The Premonition – Michael Lewis. How a cadre of U. S. scientists tried valiantly to stem the tide of the coronavirus pandemic. The fundamental problem of forensic epidemiology is that you have to use extreme measures like lockdowns to crush a virus before it spreads. If you wait until it gets established in the community, it’s too late. The public and politicians, not to mention the Centers for Disease Control, usually wait too long. Don’t we know it. Another gem from the author of The Blind Side, Moneyball, The Big Short, and more.

The Dictionary of Lost Words – Pip Williams. Scholarly etymologists are hard at work assembling the first Oxford English Dictionary. Their method involves tying words and their usage to published texts and periodicals. The daughter of one of the etymologists becomes a word nerd and starts collecting words from women and the underclass, who are ignored by the scholars. Loved it.

The Thursday Murder Club – Richard Osman. Four retirees get together every week to try to solve murders. Then a murder happens in their own community and they set to work prying their nose into the lives of land developers, farmers, priests, and the police. Who done it? This one is written by a British comic actor and will soon find its way to the screen. I hope the movie does it justice. I can’t wait to read his follow-up The Man Who Died Twice.

Beautiful World Where Are You – Sally Rooney. I was really looking forward to Rooney’s third novel but unlike the first two, this one didn’t float my boat. One of the main characters is a very successful Irish author who provides numerous tiresome discourses on her dissatisfaction with the modern world. These seemed to be speeches from Rooney herself. Also sex scenes that, while well written, seemed excessive in number. By the third one, I was thinking “Not again. I have a headache.”

The Lincoln Highway – Amor Towles. Two young brothers head out on the road to California in search of a new life and a lost mother. All they have to do is follow the Lincoln Highway west from eastern Nebraska. A friend steals their car and heads east. And the adventure begins. This is the third novel by Towles and they just keep getting better and better.

Release – Patrick Hess. Two young adult novels in one.

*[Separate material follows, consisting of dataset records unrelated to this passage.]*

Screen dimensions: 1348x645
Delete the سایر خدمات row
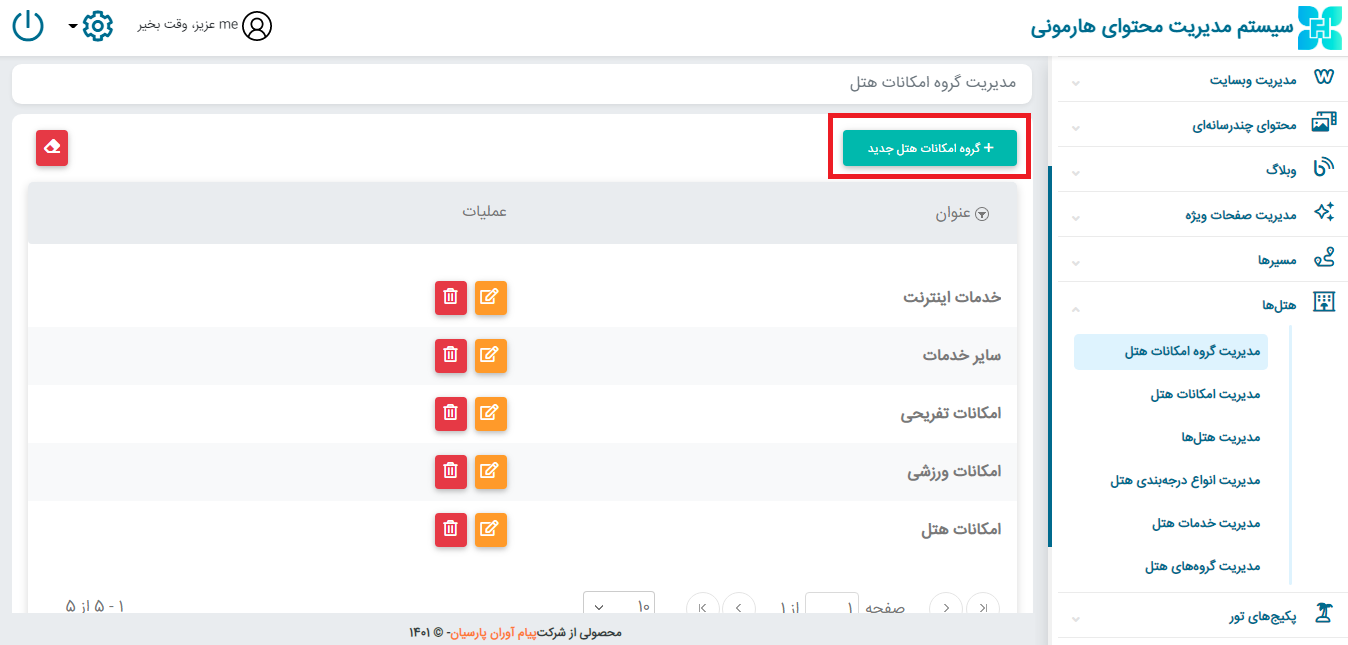click(451, 355)
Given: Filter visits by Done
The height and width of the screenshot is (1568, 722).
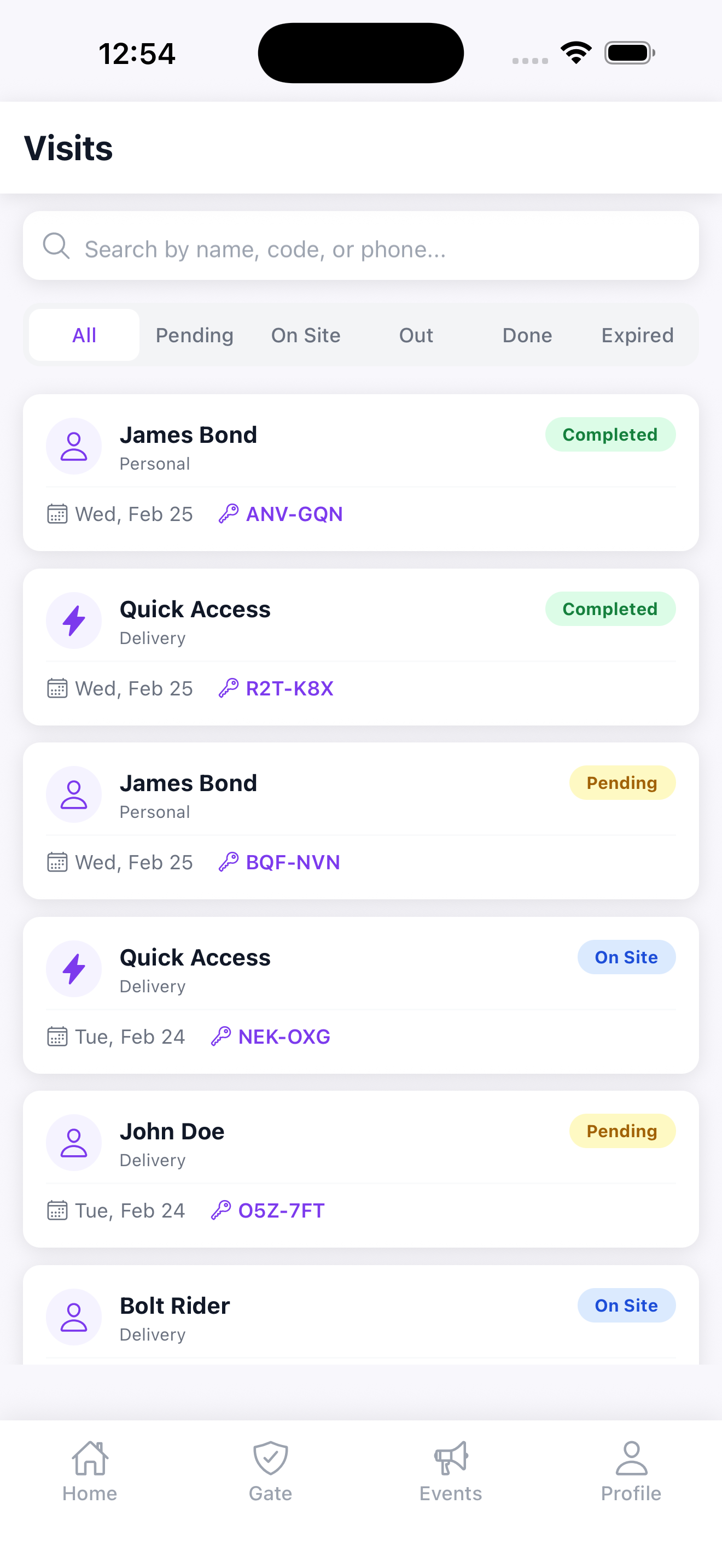Looking at the screenshot, I should [527, 335].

One about the revenge-seeking ghost of a teenage girl who was murdered; the other about a gay teenage boy who encounters a series of traumas in the course of the same day. Not for me.

Evicted – Matthew Desmond. A deep dive into the housing market for the indigent in Milwaukee told from both the landlords’ and the tenants’ perspective. It’s the ugly underbelly of life on the margin in the inner city and the trailer park. Truly a depressing book.

Sworn to Silence – Jim Tracy. The story, apparently self-published, of a serial killer in upstate NY in the early to mid 1970s. He was known to have committed four murders and eight rapes. He was suspected of many more rapes and murders. The title refers to the ethical dilemma his two attorneys faced: they knew of the whereabouts of the remains of two murder victims but couldn’t release the information because of the oath they had taken to maintain attorney-client confidentiality. The book could use a professional editor. None the less, the story is riveting and made my skin crawl.